When married, spouses have a legal obligation to support each other.  Upon a divorce, this duty does not always end, and is called spousal maintenance, spousal support, or “alimony.”  Alimony responsibilities cannot be discharged in bankruptcy.  Alimony payments end through remarriage of the supported ex-spouse, the death of the supporter, or the full reimbursement / rehabilitation of the supported ex-spouse. 

Just as with all family support obligations, alimony payments can be modified by filing a motion with the court regarding a “change of circumstances.”  A change of circumstances can include a bona fide and substantial decrease in income which was not the result of trying to escape payment of support.  A change of circumstances includes getting laid off of work or losing a job due to disability. 

A change of circumstances also includes retirement at the age of 65 – if retirement occurs before 65, it may not be sufficient.  Next, justification for reducing alimony payments may be the cohabitation of the supported ex-spouse with another person.  The court looks for evidence of a marriage-like relationship, where both tend to support each other. 

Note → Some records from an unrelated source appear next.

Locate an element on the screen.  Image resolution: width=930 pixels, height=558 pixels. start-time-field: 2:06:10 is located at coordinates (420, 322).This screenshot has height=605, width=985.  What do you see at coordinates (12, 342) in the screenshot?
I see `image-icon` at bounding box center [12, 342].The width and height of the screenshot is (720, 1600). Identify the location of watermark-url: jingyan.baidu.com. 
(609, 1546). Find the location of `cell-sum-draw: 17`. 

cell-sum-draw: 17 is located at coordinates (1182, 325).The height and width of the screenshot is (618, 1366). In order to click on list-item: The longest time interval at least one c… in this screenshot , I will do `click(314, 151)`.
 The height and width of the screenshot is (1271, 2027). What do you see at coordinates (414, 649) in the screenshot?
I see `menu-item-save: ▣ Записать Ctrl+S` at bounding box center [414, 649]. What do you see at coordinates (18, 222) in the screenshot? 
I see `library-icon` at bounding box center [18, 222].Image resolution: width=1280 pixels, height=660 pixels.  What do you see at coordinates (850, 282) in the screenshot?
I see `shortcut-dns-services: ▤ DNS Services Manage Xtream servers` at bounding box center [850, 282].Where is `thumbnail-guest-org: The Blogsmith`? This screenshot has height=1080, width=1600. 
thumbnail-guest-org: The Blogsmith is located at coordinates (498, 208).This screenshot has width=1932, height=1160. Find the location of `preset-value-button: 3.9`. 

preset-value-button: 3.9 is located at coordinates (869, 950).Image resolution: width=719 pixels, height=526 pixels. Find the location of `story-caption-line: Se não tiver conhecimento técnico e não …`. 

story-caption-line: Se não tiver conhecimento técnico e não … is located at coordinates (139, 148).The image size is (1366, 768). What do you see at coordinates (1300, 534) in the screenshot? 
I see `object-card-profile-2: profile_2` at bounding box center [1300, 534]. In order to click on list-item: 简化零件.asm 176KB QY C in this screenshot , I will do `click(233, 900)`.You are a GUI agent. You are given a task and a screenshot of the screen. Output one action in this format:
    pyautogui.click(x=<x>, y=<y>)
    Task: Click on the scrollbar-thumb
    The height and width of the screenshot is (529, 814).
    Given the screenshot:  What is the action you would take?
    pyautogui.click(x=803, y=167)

Alimony can often be modified if there is an increase in the cost of living, there are healthcare costs as a result of illness or disability, or there is a loss of the house by the supported ex-spouse.  However, alimony generally may not be modified if the property settlement agreement includes a provision restricting the parties from changing the alimony amount.

Many ex-spouses who are paying alimony make it their life’s mission to stop paying.  They file alimony reduction motions every few years.  However, most are not successful, because there has not been a significant change in their circumstances.